Di seguito forniamo l'elenco delle banche condannate da vati Tribunali ma per modo di dire visto che a queste viene solo imposto di non continuare ad adottare l'illecito comportamento e null'altro.
Negli ultimi mesi sono state emesse in Italia diverse condanne e ordinanze nei confronti di banche che hanno praticato l’anatocismo. In aprile sono state condannate ING, Banca Popolare di Milano e Deutsche Bank; a giugno Banca Antonveneta e Banca Regionale Europea; a luglio Intesa-San Paolo, Banca SellaFineco e Webank e Unicredit. In altri processi invece è stata data ragione agli istituti bancari, come nei casi di Cariparma e Banca del Piemonte.
Governo e banche, evidentemente, continuano a fare il gioco delle tre carte e da perfetti giocolieri pensano che la gente dorma senza accorgersi di ciò che accade dietro le quinte della politica e della economia ovvero di due facce della stessa medaglia; tuttavia le cose stanno cambiando e già il Movimento dei Consumatori ha chiesto ufficialmente a Bankitalia di obbligare le banche a restituire quanto ottenuto in maniera surrettizia e illegittima.

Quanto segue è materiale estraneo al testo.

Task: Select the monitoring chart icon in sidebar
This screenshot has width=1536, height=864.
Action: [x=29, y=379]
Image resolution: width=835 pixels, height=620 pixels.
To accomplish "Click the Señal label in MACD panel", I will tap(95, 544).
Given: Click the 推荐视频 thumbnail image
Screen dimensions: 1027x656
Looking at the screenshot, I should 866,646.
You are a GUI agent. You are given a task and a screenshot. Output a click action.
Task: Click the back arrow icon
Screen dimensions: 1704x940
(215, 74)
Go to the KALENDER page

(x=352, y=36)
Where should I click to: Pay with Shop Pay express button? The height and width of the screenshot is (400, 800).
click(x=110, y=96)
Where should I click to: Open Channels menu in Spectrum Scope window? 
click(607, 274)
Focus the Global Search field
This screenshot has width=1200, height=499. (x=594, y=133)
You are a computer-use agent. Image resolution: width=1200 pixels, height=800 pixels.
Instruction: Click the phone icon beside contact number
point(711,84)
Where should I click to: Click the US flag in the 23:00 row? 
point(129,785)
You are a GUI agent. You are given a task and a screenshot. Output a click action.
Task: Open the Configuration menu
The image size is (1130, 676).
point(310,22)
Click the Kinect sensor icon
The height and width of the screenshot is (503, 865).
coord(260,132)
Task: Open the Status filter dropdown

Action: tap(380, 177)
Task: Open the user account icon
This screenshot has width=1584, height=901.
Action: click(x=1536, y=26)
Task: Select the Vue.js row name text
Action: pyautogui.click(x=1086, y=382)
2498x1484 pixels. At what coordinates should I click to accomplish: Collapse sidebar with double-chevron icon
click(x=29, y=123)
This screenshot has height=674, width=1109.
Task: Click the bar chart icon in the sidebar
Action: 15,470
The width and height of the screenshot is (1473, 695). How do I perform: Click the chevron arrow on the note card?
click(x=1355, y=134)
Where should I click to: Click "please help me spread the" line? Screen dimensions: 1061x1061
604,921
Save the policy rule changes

Come se non bastasse anche l'Unione Europea che, come si sa, si occupa solo di economia e di denaro e se ne frega dei popoli che aderiscono a questa specie di club mal assortito e di sicuro incoerente sta cercando di metterci il naso. Infatti, la scora estate il direttore generale per la stabilità finanziaria della Commissione Europea, Jonathan Faull, ha inviato una lettera al rappresentante permanente dell’Italia presso l’Unione Europea, Stefano Sannino: nella lettera vengono chiesti chiarimenti sul funzionamento del divieto, per valutare se le norme siano in contrasto con il principio di libera circolazione dei capitali previsto dal Trattato di Schengen. Le norme sul divieto potrebbero rappresentare un ostacolo per le banche straniere che volessero offrire i loro servizi in Italia. A noi francamente non ci frega niente delle banche straniere e, semplicemente ricorrendo al buon senso e alla cogenza della legge che viene fatta pesare solo quando sia ritenuto necessario, per esempio contro le parti deboli della società, riteniamo l'anatocismo un vero e proprio crimine bancario che esaspera tutti coloro che ne sono vittima.